Artinya belum ada perhitungan kebutuhan dana awalnya, Pak?
Sekarang belum, itu kan masih ada transisi lagi tiga sampai lima tahun, mungkin lima tahun sampai betul-betul dipraktekkan. Jadi dalam waktu dekat, mungkin persiapan kami adalah mempersiapkan infrastruktur dan peraturan turunannya supaya dunia asuransi betul-betul siap untuk dijamin LPS. Yang kita enggak mau adalah misalnya perusahaan asuransi enggak dibenahi. Jadi ketika dimulai proyek penjaminan tahun depan semua jatuh, padahal kami belum punya uang.

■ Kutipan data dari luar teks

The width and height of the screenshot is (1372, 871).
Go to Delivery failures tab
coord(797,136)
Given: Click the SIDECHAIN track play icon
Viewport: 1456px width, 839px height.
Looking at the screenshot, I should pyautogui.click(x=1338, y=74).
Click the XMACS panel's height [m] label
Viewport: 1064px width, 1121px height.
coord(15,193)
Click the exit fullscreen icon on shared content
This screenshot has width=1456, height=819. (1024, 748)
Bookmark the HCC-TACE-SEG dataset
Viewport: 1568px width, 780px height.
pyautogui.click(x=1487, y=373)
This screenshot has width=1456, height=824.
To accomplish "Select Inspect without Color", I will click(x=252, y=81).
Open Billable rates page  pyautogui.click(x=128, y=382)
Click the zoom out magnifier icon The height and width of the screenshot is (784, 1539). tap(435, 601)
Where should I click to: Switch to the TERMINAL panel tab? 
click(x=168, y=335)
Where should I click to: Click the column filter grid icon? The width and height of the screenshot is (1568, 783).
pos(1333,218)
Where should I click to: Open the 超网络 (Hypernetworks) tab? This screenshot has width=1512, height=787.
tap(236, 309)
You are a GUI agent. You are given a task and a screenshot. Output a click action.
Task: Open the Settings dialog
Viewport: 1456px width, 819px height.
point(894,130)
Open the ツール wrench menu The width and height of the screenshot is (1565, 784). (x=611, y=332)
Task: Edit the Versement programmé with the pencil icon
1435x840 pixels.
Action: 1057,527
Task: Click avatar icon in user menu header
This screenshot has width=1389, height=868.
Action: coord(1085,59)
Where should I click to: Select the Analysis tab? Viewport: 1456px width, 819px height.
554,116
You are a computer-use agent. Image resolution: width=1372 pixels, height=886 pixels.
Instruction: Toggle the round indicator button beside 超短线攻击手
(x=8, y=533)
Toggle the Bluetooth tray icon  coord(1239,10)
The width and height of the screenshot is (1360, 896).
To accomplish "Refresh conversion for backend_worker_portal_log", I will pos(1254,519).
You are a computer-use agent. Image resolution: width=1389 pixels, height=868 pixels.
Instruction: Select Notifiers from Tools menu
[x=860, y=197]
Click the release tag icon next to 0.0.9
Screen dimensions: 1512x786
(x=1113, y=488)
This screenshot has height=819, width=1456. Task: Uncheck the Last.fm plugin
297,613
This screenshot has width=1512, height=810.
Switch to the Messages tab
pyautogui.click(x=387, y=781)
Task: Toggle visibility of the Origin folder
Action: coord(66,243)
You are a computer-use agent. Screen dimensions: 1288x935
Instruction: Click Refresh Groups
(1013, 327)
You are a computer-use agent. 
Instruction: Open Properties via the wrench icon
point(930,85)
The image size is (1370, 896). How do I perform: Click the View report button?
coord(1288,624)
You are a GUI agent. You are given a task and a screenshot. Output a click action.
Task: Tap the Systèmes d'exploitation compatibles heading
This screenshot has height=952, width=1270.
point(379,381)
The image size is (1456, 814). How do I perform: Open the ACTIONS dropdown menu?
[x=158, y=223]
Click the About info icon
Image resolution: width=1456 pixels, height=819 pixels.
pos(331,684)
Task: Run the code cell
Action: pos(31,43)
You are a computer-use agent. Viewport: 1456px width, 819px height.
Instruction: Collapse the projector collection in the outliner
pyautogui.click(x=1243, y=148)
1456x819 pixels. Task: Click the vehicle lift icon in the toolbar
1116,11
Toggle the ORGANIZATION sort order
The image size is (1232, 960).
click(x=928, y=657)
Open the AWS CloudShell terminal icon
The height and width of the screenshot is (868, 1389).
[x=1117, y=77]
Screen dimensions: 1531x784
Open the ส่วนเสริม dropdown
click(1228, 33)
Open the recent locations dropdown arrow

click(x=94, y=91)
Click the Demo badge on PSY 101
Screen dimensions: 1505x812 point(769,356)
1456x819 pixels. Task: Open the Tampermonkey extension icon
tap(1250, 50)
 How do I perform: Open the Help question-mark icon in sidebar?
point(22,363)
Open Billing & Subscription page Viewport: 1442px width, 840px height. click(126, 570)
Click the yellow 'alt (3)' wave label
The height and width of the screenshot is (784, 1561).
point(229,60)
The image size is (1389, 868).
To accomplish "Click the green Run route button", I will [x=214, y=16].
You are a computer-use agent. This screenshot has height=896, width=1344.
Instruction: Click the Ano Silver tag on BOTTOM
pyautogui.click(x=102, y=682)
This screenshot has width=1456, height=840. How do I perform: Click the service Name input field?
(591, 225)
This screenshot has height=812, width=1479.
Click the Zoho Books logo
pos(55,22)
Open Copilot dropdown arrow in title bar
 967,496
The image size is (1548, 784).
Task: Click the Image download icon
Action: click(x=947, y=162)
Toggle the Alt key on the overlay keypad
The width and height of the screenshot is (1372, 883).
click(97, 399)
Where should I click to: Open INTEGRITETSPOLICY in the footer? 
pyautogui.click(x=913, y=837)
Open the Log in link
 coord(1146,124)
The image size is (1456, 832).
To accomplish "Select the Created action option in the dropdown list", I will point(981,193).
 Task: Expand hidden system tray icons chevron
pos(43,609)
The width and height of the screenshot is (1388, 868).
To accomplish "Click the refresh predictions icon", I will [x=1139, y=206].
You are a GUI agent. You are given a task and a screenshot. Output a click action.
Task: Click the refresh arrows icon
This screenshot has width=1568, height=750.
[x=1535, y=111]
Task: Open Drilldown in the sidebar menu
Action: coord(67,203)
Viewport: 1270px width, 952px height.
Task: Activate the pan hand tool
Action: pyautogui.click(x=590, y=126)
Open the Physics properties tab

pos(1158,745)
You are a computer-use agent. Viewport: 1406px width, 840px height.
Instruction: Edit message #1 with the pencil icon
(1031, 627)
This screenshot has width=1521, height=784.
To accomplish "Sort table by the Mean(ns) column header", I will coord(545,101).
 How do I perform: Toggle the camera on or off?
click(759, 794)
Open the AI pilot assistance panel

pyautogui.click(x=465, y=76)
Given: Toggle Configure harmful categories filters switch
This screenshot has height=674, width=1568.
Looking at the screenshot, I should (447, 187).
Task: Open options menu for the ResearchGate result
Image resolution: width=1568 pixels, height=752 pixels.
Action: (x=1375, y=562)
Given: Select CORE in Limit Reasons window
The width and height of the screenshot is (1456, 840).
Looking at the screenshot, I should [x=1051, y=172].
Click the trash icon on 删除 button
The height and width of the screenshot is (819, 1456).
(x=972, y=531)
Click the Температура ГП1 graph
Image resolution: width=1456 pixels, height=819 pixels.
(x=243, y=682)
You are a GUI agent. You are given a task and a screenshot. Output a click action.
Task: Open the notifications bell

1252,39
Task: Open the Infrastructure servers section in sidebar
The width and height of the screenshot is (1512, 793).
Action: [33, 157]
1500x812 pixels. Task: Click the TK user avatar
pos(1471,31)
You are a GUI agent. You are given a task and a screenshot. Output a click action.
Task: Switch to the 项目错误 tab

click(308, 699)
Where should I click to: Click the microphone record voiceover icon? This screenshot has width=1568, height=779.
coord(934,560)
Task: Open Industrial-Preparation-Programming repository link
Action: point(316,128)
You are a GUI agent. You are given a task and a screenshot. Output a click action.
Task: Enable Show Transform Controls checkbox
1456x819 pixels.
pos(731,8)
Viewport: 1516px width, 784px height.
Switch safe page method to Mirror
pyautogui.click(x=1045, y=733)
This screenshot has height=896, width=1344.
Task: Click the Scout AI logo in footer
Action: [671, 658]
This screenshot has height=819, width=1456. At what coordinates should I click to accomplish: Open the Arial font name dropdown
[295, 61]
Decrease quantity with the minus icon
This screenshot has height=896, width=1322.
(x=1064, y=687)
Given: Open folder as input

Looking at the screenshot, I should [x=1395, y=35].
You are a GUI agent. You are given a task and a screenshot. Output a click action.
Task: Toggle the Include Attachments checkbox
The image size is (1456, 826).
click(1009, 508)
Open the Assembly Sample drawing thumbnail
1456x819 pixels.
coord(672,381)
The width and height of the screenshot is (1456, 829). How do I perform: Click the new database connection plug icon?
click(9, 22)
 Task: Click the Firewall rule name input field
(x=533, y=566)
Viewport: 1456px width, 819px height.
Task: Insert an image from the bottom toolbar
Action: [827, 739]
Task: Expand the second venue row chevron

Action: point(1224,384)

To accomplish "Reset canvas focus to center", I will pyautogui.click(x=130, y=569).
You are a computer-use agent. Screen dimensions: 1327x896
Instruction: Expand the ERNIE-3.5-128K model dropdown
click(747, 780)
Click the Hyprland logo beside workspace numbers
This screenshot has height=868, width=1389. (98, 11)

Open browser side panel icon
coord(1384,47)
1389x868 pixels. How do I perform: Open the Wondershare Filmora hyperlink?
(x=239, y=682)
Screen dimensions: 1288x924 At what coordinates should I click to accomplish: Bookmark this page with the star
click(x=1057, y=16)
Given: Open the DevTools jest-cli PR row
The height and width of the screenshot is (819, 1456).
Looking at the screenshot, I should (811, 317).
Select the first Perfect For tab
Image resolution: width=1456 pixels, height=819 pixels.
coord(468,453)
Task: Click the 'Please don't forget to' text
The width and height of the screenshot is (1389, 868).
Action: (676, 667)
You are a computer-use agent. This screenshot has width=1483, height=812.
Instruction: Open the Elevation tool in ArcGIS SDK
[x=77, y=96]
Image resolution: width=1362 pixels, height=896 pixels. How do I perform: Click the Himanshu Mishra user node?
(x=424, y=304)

Kami maunya dirapikan dulu asuransinya dan pelan-pelan uangnya dikumpulkan dari premi. Belum tahu berapa dari premi yang akan dipungut, tetapi yang jelas ke depannya harus seperti itu. Premi ini walaupun memberatkan asuransi domestik terutamanya, tapi kan sekarang climate asuransi domestik agak terganggu karena banyak yang jatuh. Saya pikir dengan adanya penjaminan ini akan bisa memperbaiki kepercayaan masyarakat ke asuransi dalam negeri dan asuransi yang lain secara keseluruhan.
Terakhir, soal gambaran perekonomian dan sistem keuangan tahun depan?
Tekanan global memang masih ada, tetapi jangan khawatir. Ekonomi Indonesia akan tumbuh dengan baik dan seharusnya keadaan finansial juga akan tetap baik.